Just wanted to let yall know how Burris handles their warranties. I sent my Burris 2x-7x Posi lock scope into them because it would not focus on 7x.  After a month wait I called them, a rep informed me that my tube was bent an because it had to be my fault it would not be covered under their life time, unconditional warranty.  It was installed on a 454 casuall, I know this is a heavy recoil handgun, that is why I went with the posi lock system.  I did not bend the tube, anyway, letting yall know what happened to me is my only recourse.


----------



## trial&error (Feb 11, 2013)

Do you suppose the recoil bent it then?


----------



## HandgunHTR (Feb 11, 2013)

Bowbenderman said:


> Just wanted to let yall know how Burris handles their warranties. I sent my Burris 2x-7x Posi lock scope into them because it would not focus on 7x.  After a month wait I called them, a rep informed me that my tube was bent an because it had to be my fault it would not be covered under their life time, unconditional warranty.  It was installed on a 454 casuall, I know this is a heavy recoil handgun, that is why I went with the posi lock system.  I did not bend the tube, anyway, letting yall know what happened to me is my only recourse.



Did you install the scope?

If not, I would contact whomever did and let them know that Burris is claiming that they bent the scope during installation, as that is really the only time that you can bend the tube.


----------



## injun joe (Feb 17, 2013)

I had a Holosight from them that went bad after about a year and a half. I sent it back and asked them to repair it. They wrote me and said they did not repair their Holosights but would give me $100.00 off a Fast Fire.
They were about one year behind on delivery of Fast Fires. After about 9 months, I asked them why it was taking so long. They told me that the Fast Fires were being produced in China and they had no control over delivery dates. I opted to let them keep the Fast Fire.


----------



## tree cutter 08 (Feb 18, 2013)

hate to hear that but chose leupold next time!


----------



## GAR (Feb 19, 2013)

Guess i have been lucky with my Burris handgun scopes. Have not had one fail me yet. I do like them over the Leupold because of the differance in eye relief. If the Leupold had the same eye relief as the Burris i would own them instead.
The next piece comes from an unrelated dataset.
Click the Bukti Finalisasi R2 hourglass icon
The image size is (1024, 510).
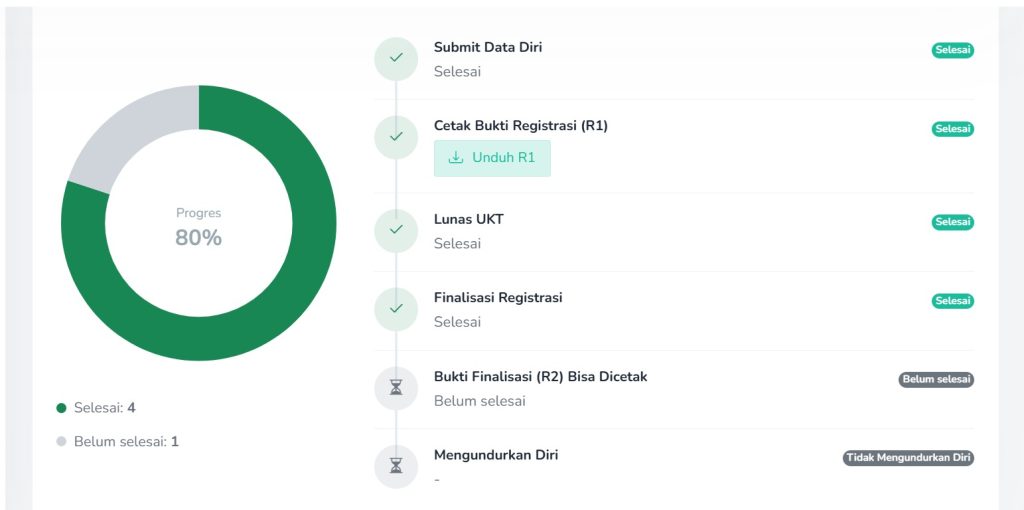(396, 388)
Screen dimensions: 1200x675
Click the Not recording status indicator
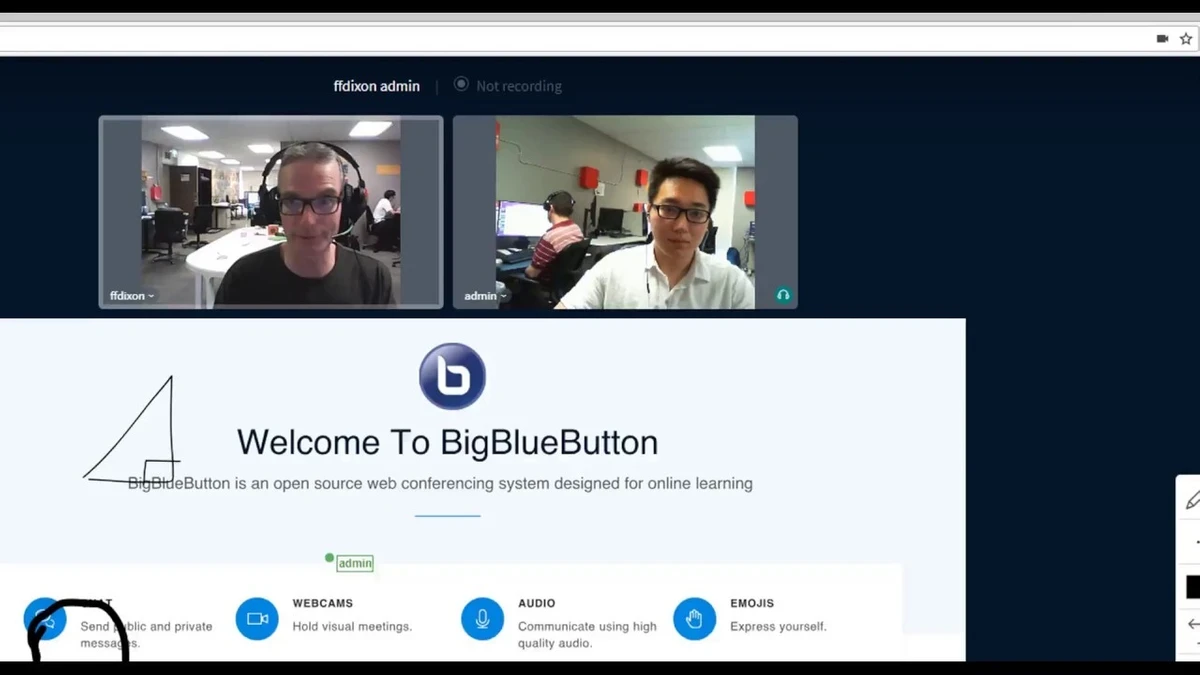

Sorry to hear about your dillema.

Tom


----------



## guesswho (Feb 19, 2013)

Sounds like they should have replaced it anyway.


----------



## Bowbenderman (Apr 5, 2013)

Just to let everyone know, after several attempts, burris decided to replace my scope!!!!!


----------



## guesswho (Apr 6, 2013)

Well I guess better late than never, but it is pretty crappy that it took this long for them to decide.  

I've shot a 454 and a 460 S&W, it wouldn't surprise me if the recoil did bend the scope.


----------



## ATLRoach (Apr 17, 2013)

Bowbenderman said:


> Just to let everyone know, after several attempts, burris decided to replace my scope!!!!!



Good to know cause my Fullfield on my slug gun decided to explode and I don't want any issues with Burris!


----------



## watermedic (Apr 17, 2013)

Recoil will not bend a tube. Improper ring alignment will though.


----------



## snake reaper (Jan 7, 2014)

What ever happen did they fix or charge u a arm in a leg


----------